Skip to content

CSV engine mode for standard-compliant quote and comma parsing

MySQL CSV Storage Engine is non-standard with respect to embedded " and , character parsing. Fixing this issue unconditionally would break MySQL CSV format compatibility for any pre-existing user tables and for data exchange with other MySQL instances, but it would improve compatibility with other CSV producing/consuming tools.

To keep both MySQL and other tool compatibility, a new dynamic, global/session server variable csv_mode has been implemented. This variable allows an empty value (the default), and IETF_QUOTES.

If IETF_QUOTES is set, then embedded commas are accepted in quoted fields as-is, and a quote character is quoted by doubling it.
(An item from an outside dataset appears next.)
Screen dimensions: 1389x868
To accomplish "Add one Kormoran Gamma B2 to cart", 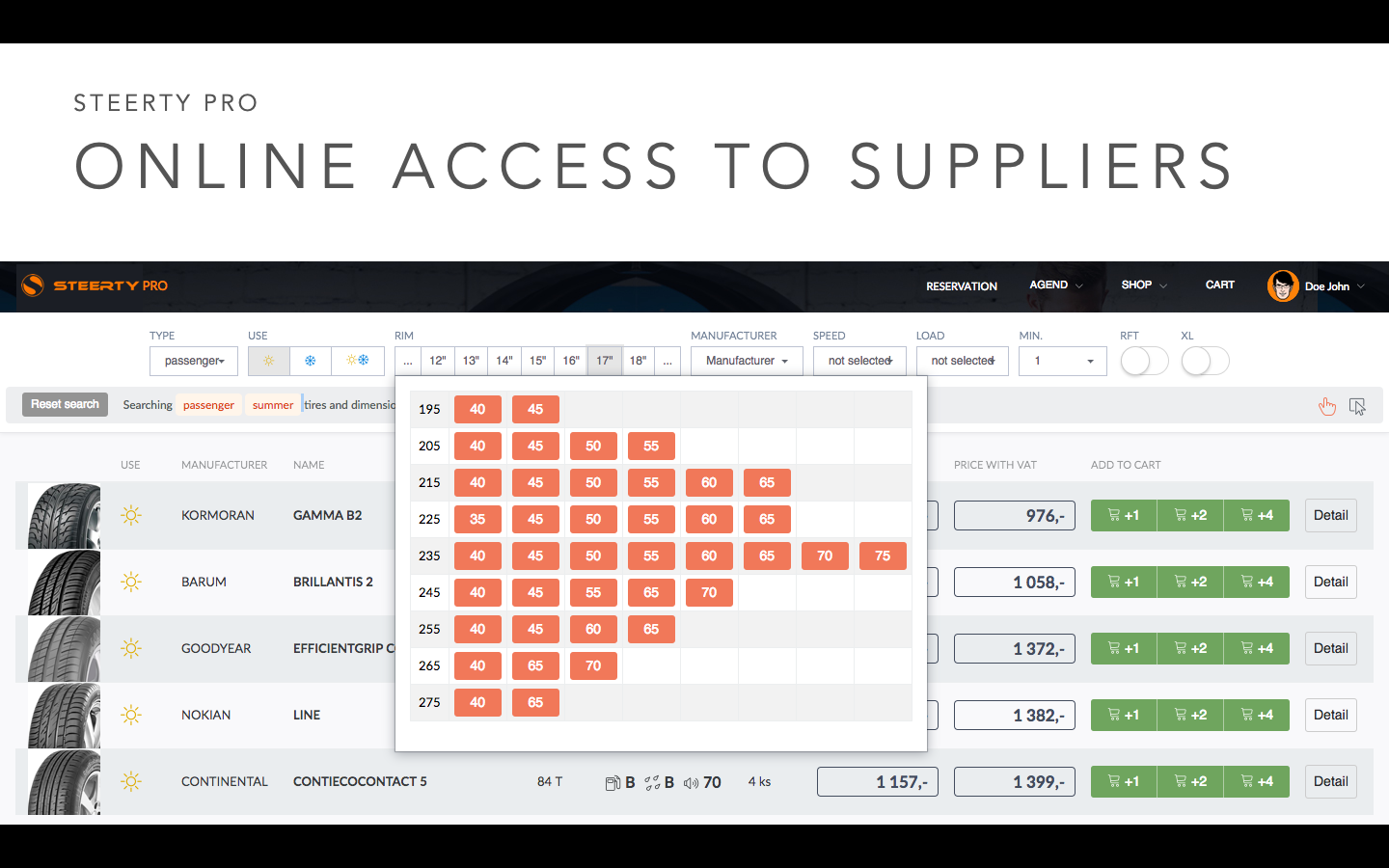I will click(1124, 515).
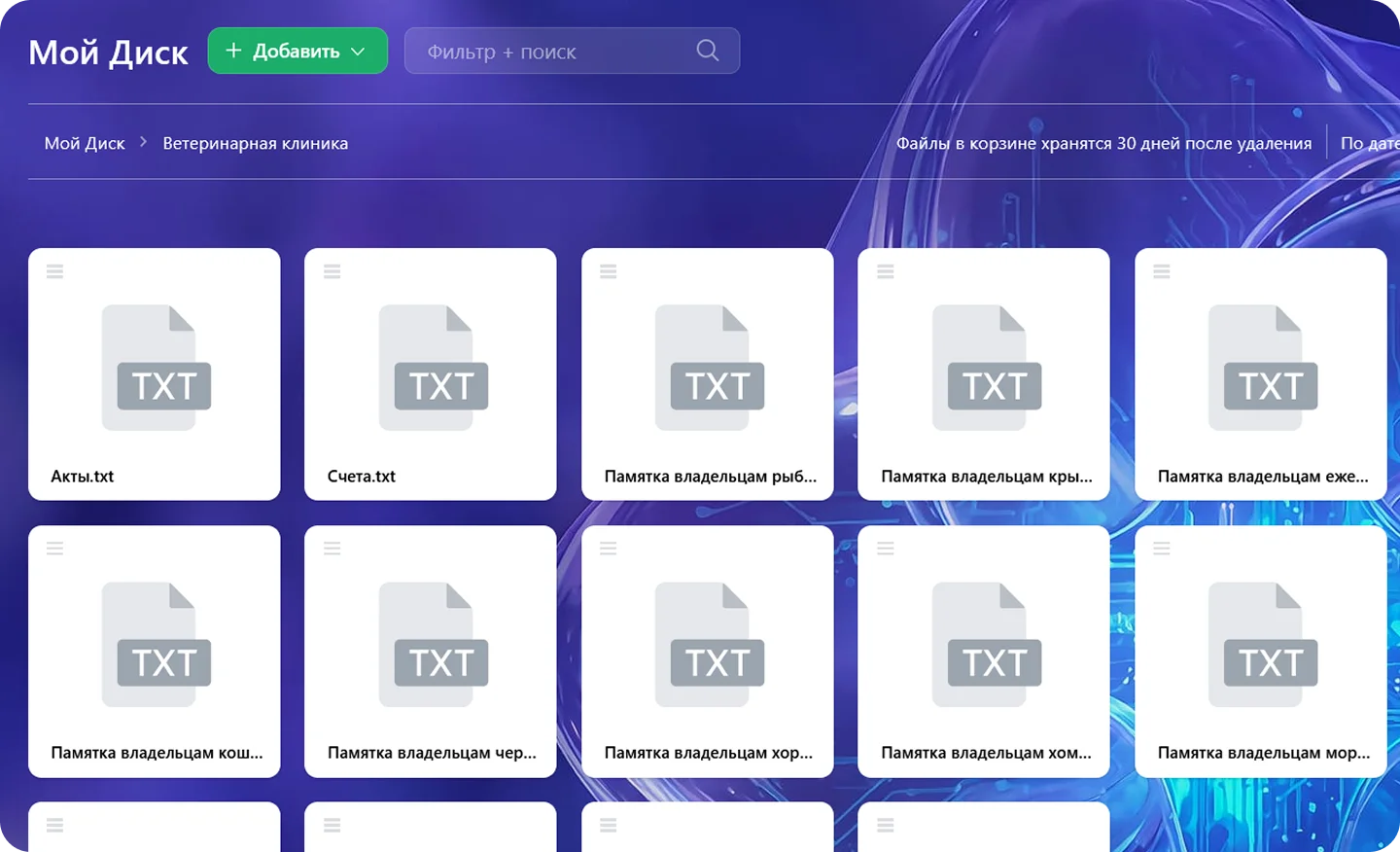Select Ветеринарная клиника breadcrumb item
Viewport: 1400px width, 852px height.
256,143
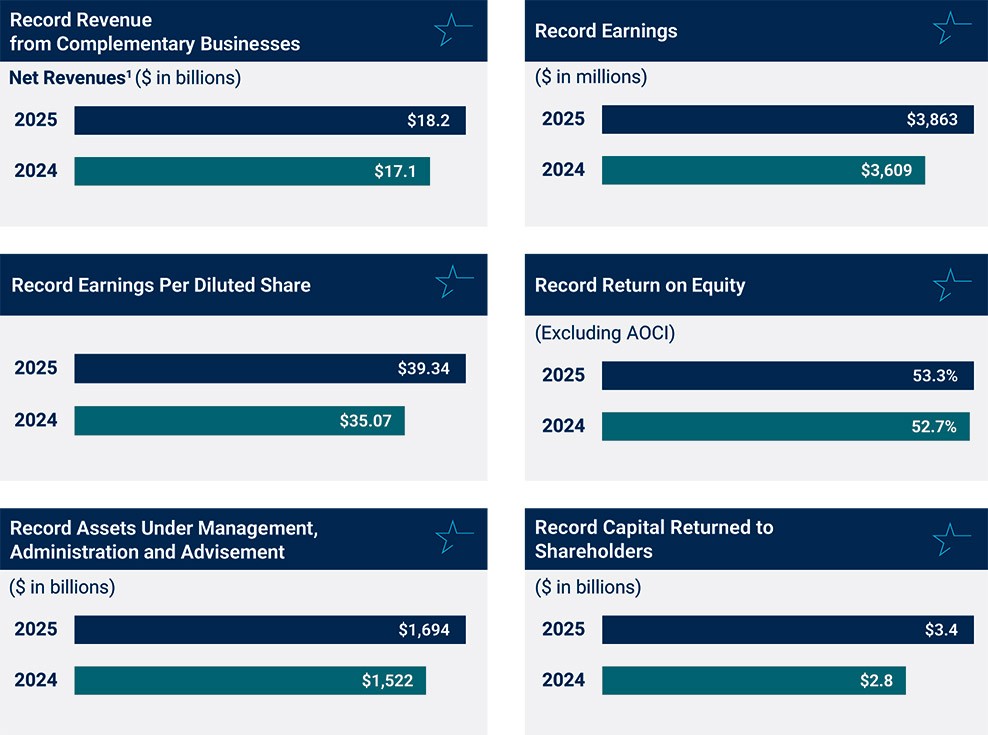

In legacy mode embedded commas terminate the field, and quotes are quoted with a backslash.

Example

Table:

> CREATE TABLE albums (
`artist` text NOT NULL,
`album` text NOT NULL
) ENGINE=CSV DEFAULT CHARSET=utf8
;

Following example shows the difference in parsing for default and IETF_QUOTES csv_quotes.

> INSERT INTO albums VALUES ("Great Artist", "Old Album"),
("Great Artist", "Old Album \"Limited Edition\"");

If the variable csv_mode is set to empty value (default) parsed data will look like:

"Great Artist","Old Album"
"Great Artist","\"Limited Edition\",Old Album"

If the variable csv_mode is set to IETF_QUOTES parsed data will look like as described in CSV rules:

"Great Artist","Old Album"
"Great Artist","""Limited Edition"",Old Album"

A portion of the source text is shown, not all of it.